■ **Given information**:

☆ ☆ ☆

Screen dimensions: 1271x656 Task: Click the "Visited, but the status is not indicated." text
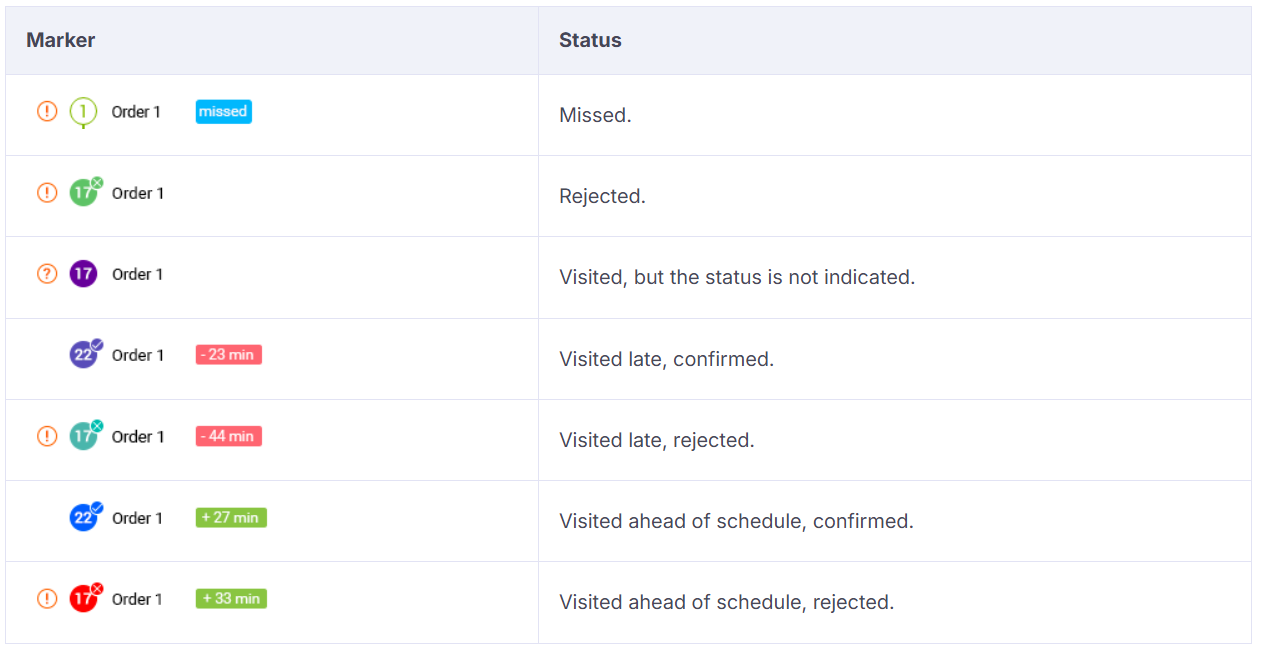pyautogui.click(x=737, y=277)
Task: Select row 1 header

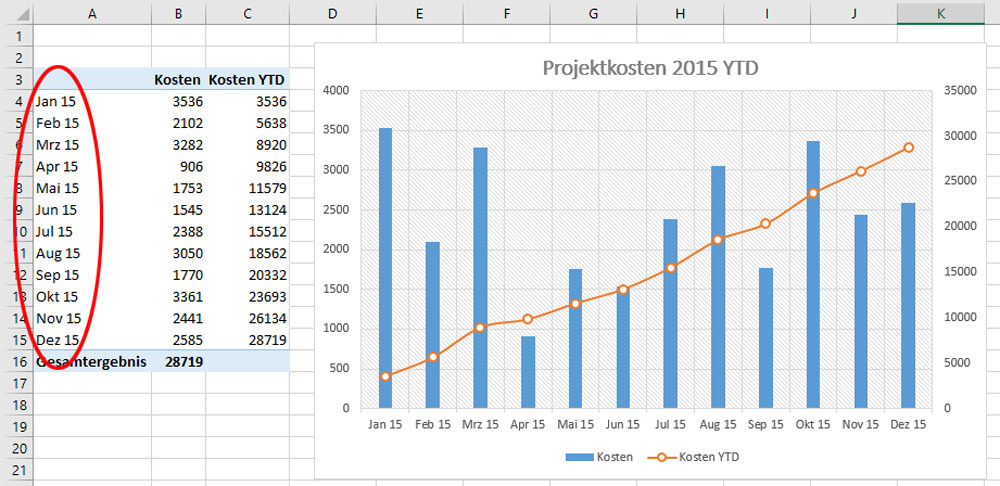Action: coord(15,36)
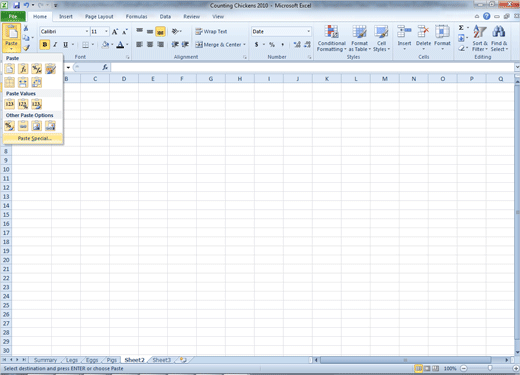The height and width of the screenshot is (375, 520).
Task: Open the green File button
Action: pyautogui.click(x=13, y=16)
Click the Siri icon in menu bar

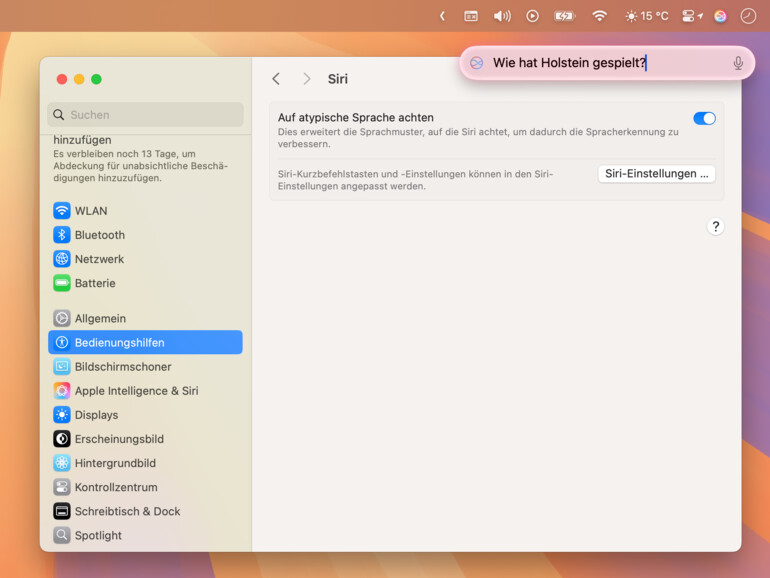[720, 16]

☆ ☆ ☆

■ **Exercise objective**:
All of the material shown above needs to be duplicated exactly. Omit every picture.

■ **Answer space**:
Screen dimensions: 1271x656 Task: Click the "Visited, but the status is not indicated." text
pyautogui.click(x=737, y=277)
Task: Select row 1 header

Action: coord(15,36)
The height and width of the screenshot is (375, 520).
Task: Open the green File button
Action: pyautogui.click(x=13, y=16)
Click the Siri icon in menu bar

[720, 16]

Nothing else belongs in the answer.